Combining Replication and Sharding

Production systems at scale use both: shard writes across nodes, replicate each shard for read throughput and high availability.

text

                    Application
                        |
              +---------+---------+
              v         v         v
          Shard 0    Shard 1    Shard 2
          Primary    Primary    Primary
            |           |          |
         Replica     Replica    Replica
         Replica     Replica    Replica

Each primary handles writes for its key range. Each replica provides read throughput and serves as failover target.

Monitoring Shard Health

typescript

interface ShardMetrics {
  shardId: number;
  replicationLagMs: number;
  queryLatencyP99Ms: number;
  connectionPoolUtilization: number; // 0-1
  diskUsagePercent: number;
}

async function collectShardMetrics(pools: Pool[]): Promise<ShardMetrics[]> {
  return Promise.all(
    pools.map(async (pool, shardId) => {
      const [lag, disk] = await Promise.all([
        pool.query(`
          SELECT EXTRACT(EPOCH FROM (NOW() - pg_last_xact_replay_timestamp())) * 1000 AS lag_ms
        `),
        pool.query(`
          SELECT pg_database_size(current_database()) / 1073741824.0 AS size_gb
        `),
      ]);
      return {
        shardId,
        replicationLagMs: lag.rows[0].lag_ms ?? 0,
        queryLatencyP99Ms: 0, // pulled from APM
        connectionPoolUtilization: pool.totalCount / pool.options.max!,
        diskUsagePercent: (lag.rows[0].size_gb / 500) * 100, // 500GB max per shard
      };
    })
  );
}

Alert thresholds worth setting:

Metric	Warning	Critical
Replication lag	> 1 second	> 10 seconds
Disk usage	> 70%	> 85%
Connection pool	> 80%	> 95%
Cross-shard query rate	> 5% of queries	> 15%
Shard skew (max/min rows)	> 1.5x	> 3x

Frequently Asked Questions

Q: When should I shard vs. use a distributed database like CockroachDB or PlanetScale?

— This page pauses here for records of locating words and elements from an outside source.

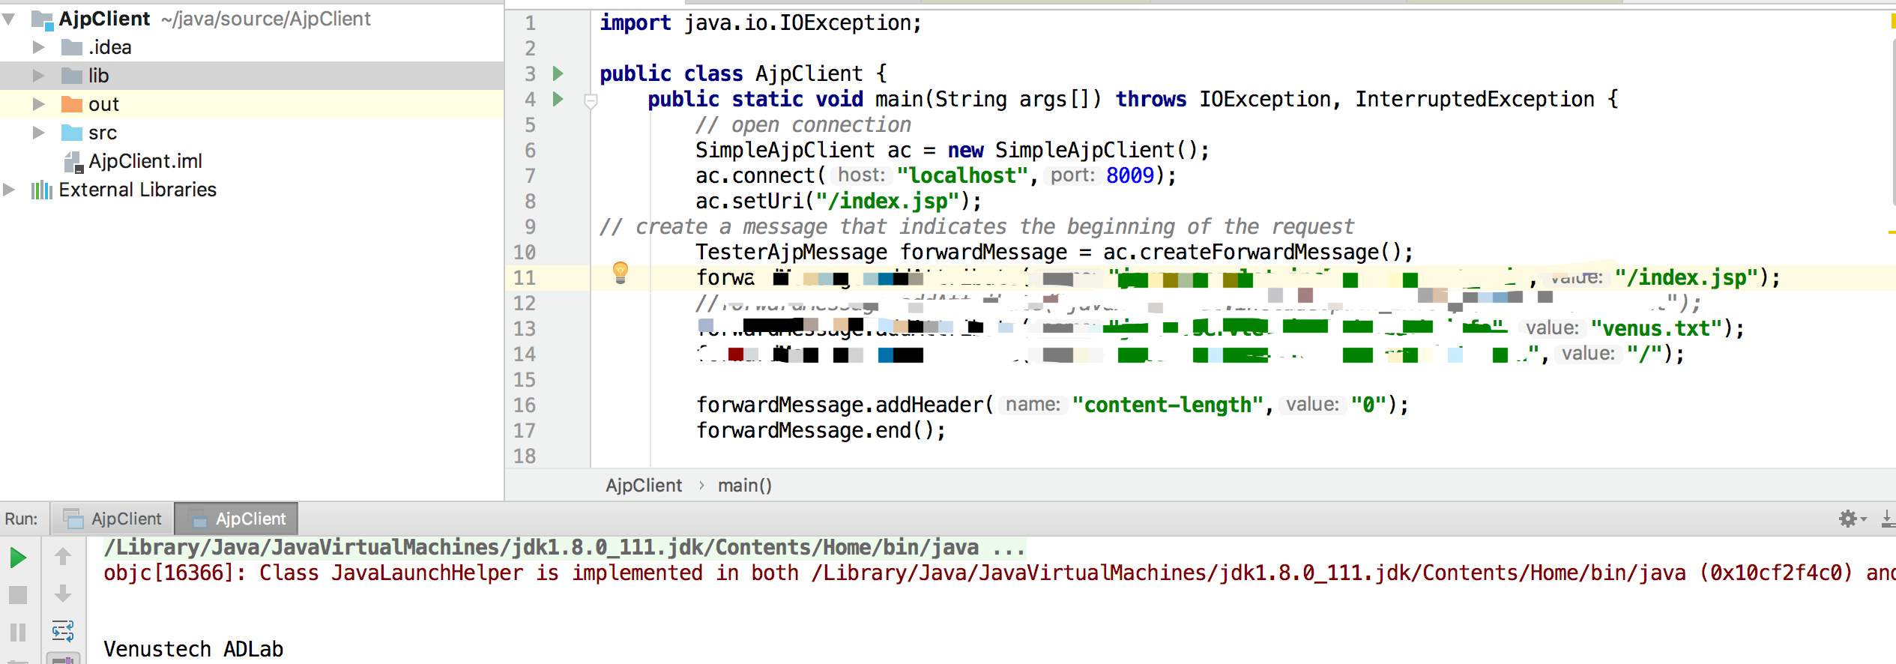
Task: Click the main() breadcrumb below the editor
Action: 744,486
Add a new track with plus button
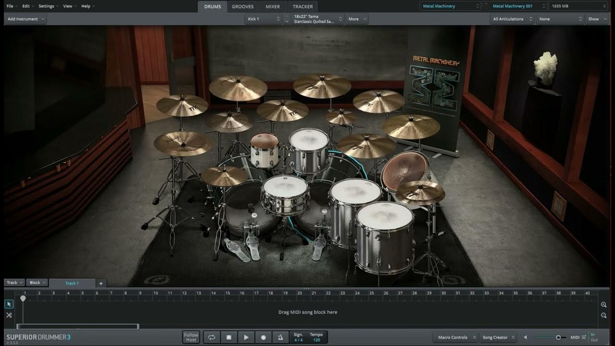Screen dimensions: 615x346 pos(101,283)
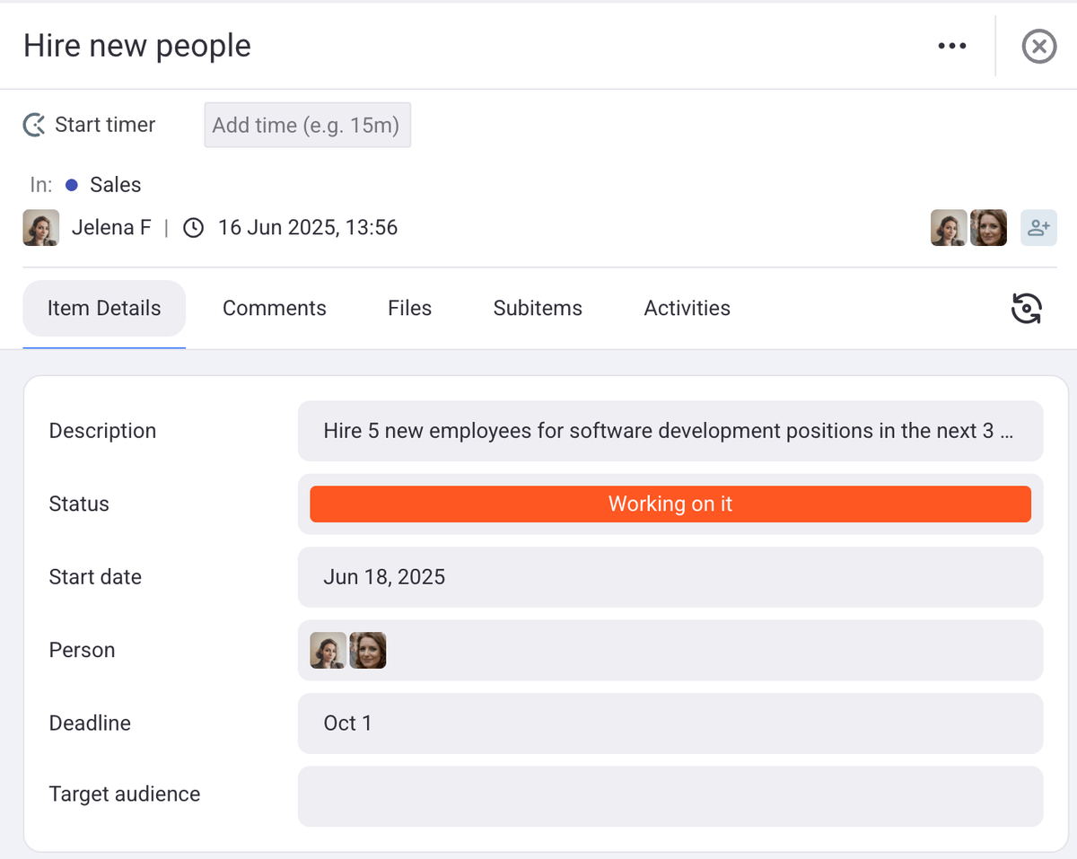The image size is (1077, 859).
Task: Click the refresh sync icon beside tabs
Action: point(1026,308)
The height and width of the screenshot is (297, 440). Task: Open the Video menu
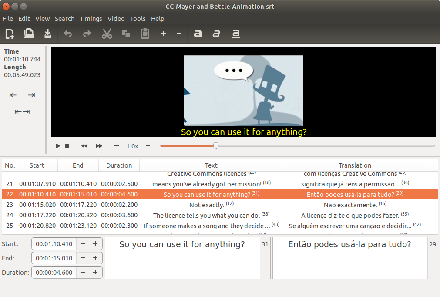click(116, 19)
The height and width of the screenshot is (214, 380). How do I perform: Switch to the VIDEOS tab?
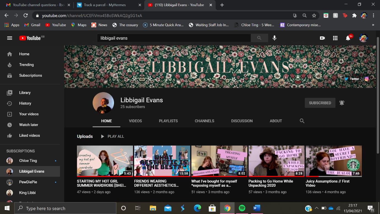click(135, 121)
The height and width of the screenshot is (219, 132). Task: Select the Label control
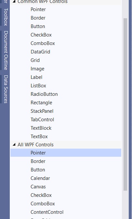[x=37, y=77]
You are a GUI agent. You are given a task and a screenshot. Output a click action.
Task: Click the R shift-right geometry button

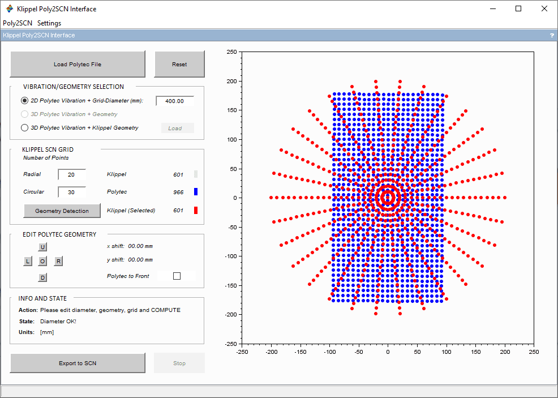point(59,262)
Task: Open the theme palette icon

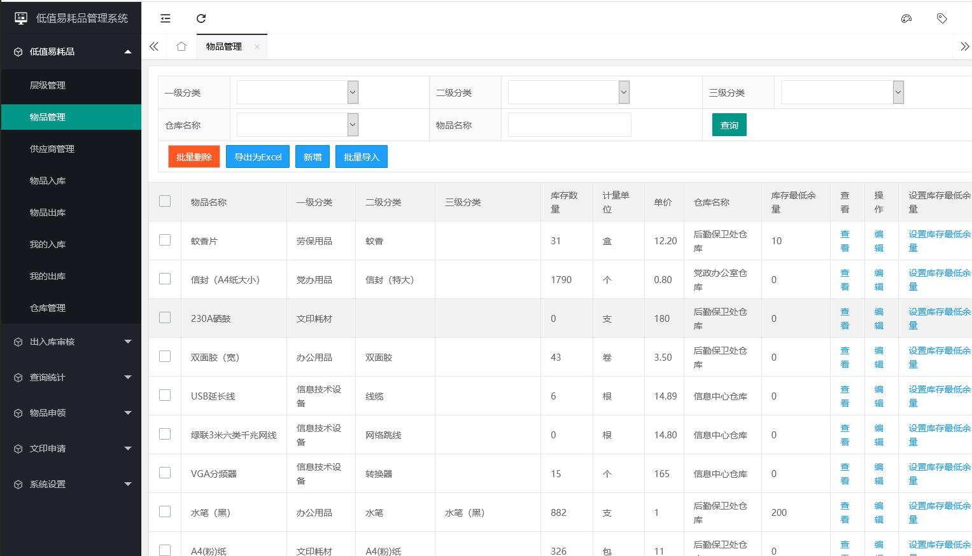Action: (x=906, y=18)

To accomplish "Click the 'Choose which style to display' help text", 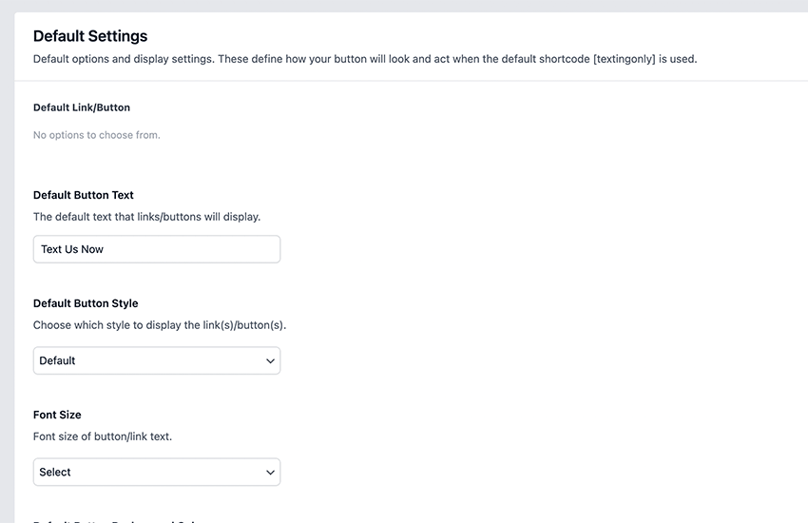I will [160, 325].
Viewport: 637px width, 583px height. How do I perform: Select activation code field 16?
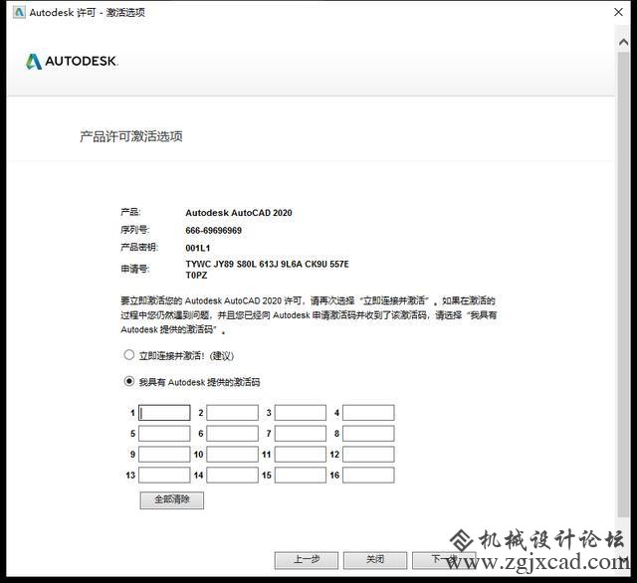[368, 476]
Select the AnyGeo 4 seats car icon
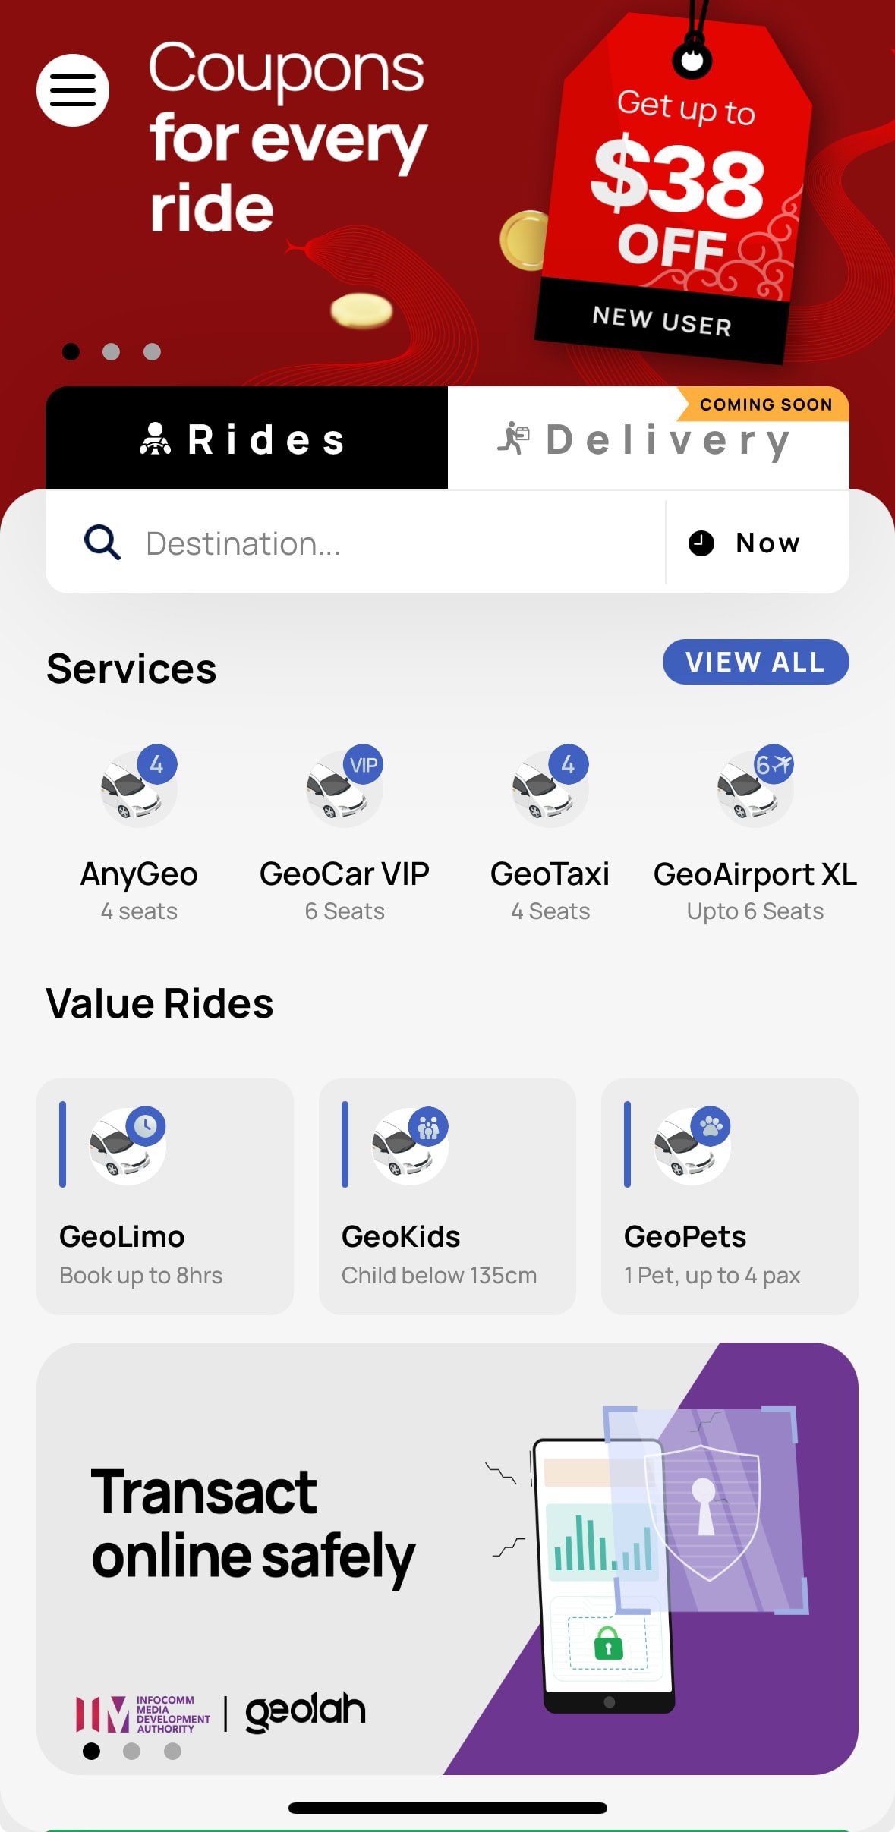 pos(139,788)
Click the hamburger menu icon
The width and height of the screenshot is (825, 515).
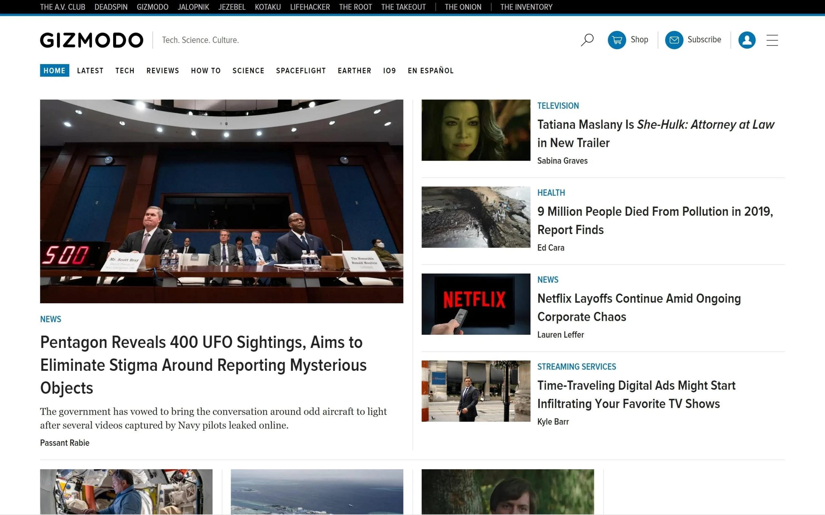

Managed distributed databases handle sharding transparently but add latency overhead (20-50ms per query in some configurations) and significant cost. Self-managed sharding gives you full control but requires operational expertise. Start with read replicas and a single primary. Consider managed distributed databases when you need >100k writes/second or multi-region active-active. Implement custom sharding only when managed solutions are cost-prohibitive or when you need extreme control over data placement.

Q: Can I shard an existing production database without downtime?

Yes, with the double-write migration pattern. You run both old and new shards simultaneously for days or weeks, backfill historical data in background batches, verify checksums match, then flip reads to the new topology. The critical constraint is that your application must tolerate writing to two places at once. Budget 4-8 weeks of engineering time for a production sharding migration on a system with >100GB of data.

Q: How many shards should I start with?

Start with a power of 2 (4, 8, 16) to make future doubling clean. Estimate your 3-year data growth and size shards for that target, not today's data. A common mistake is starting with too few shards and resharding 18 months later under production pressure. At 100GB today with 50% YoY growth, sizing for 16 shards at 150GB each gives comfortable headroom to 2.4TB before another reshard.

Q: What happens to transactions that span multiple shards?

Single-shard transactions work identically to a non-sharded database-full ACID guarantees. Cross-shard transactions require distributed transactions (2PC/XA), which are slow and complex, or application-level compensation (saga pattern). The best solution is to design your data model and shard key so that business operations never need cross-shard transactions. If a feature consistently requires cross-shard writes, that is a signal that your shard key is wrong.